Data Preprocessing Ideas

I am working with a dataset that is relatively clean, it has no missing values and most of the attributes are numeric with one being a date-time stamp of every 30 mins. I need to carry out some pre-processing techniques on it and have the below ideas but am also looking for other suggestions. Thanks.
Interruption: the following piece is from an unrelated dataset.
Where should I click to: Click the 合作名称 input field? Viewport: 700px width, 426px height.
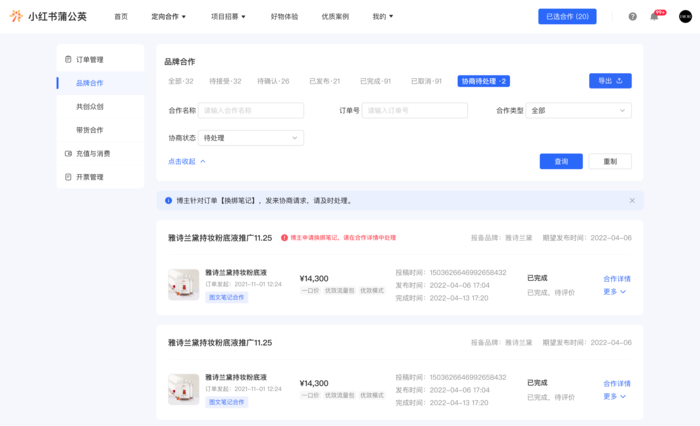pos(251,110)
- Rename some of the numeric attributes so they are easier to identify
- Set roles
Ultimately I will build a model to predict the temperature using regression models and the date-time stamp. This will be trained and then tested.
Answers
-
Perhaps windowing the time data. Or having a column to show if the numeric value is higher or lower than the value 30 minutes previously?
0 -
Hi Edward,
Thanks for the feedback. I am pretty new to RM. Can you explain a little more on how windowing works? Does the time-date attribute need to have the role of label? Thanks.
0 -
Hi Sammie,
first of all you need the time series extension. You can find it in the marketplace (in the menu Extensions -> Marketplace). Try to experiment with the operators and their tutorials.
I think that your question is more about Feature Generation than about RapidMiner. You will probably need to consult some Time Series literature. I can recommend the following:
Helmut Lütkepohl-New Introduction To Multiple Time Series Analysis-Springer (2006)
Kind regards,
Sebastian
1